Problem details:
Sort through the entries below and pull out lines containing the word "balance".

Input material:
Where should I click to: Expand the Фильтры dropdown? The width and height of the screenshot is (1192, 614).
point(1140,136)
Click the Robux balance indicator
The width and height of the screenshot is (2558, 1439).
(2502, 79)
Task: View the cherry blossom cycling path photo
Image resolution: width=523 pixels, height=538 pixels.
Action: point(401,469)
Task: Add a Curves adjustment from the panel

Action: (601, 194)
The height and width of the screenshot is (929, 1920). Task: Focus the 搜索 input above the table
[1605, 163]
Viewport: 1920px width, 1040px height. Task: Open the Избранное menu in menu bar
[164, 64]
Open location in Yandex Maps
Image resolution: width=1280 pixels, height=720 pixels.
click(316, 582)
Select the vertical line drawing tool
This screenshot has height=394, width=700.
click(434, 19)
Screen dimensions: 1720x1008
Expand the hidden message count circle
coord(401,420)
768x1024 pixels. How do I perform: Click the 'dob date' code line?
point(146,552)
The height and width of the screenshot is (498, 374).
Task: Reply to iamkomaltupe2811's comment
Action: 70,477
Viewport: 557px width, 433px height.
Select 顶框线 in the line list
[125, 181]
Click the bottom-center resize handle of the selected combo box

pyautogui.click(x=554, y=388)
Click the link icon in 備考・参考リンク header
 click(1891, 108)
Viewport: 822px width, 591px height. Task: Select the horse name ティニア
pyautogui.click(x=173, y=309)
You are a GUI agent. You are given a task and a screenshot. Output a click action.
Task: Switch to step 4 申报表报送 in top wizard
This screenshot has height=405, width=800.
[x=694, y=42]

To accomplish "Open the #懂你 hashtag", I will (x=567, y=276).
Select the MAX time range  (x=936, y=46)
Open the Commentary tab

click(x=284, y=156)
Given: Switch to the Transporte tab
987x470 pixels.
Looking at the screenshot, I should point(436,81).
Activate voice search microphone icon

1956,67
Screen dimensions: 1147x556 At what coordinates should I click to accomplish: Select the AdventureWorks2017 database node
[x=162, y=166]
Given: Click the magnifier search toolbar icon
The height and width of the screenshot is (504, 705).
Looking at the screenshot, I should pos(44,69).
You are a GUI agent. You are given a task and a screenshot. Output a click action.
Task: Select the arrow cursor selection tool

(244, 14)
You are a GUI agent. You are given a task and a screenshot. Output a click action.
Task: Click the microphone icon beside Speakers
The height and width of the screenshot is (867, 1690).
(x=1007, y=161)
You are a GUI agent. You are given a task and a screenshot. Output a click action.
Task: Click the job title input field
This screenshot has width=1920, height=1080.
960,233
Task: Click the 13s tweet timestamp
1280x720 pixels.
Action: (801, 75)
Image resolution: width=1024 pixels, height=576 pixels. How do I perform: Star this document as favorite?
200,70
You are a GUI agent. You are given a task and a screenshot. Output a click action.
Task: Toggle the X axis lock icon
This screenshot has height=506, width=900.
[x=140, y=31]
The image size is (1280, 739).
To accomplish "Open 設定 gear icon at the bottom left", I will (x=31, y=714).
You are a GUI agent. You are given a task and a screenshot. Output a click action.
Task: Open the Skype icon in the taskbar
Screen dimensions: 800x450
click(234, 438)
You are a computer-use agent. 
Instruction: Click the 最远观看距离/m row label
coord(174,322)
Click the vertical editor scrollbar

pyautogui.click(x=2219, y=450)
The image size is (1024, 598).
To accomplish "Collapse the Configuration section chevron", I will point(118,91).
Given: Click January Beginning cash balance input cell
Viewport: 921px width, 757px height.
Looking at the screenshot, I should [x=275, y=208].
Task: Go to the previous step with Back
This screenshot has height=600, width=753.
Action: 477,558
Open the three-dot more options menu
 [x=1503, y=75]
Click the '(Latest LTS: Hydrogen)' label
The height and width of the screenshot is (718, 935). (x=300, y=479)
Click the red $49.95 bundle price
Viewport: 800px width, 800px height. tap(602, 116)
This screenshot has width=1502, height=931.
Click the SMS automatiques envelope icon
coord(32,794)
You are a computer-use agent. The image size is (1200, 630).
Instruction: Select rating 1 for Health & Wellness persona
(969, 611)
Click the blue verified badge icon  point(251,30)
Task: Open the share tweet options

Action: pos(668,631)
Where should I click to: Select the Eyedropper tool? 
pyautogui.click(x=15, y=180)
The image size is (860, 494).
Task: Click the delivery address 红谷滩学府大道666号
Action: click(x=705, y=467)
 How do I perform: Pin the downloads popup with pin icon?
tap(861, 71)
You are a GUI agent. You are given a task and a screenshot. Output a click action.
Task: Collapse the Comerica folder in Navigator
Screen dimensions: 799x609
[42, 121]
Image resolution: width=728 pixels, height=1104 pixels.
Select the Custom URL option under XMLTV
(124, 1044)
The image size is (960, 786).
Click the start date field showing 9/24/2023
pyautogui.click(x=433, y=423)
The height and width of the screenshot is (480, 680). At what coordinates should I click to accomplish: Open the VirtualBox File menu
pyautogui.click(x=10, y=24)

Exercise output:
Click the Robux balance indicator
Given: Click January Beginning cash balance input cell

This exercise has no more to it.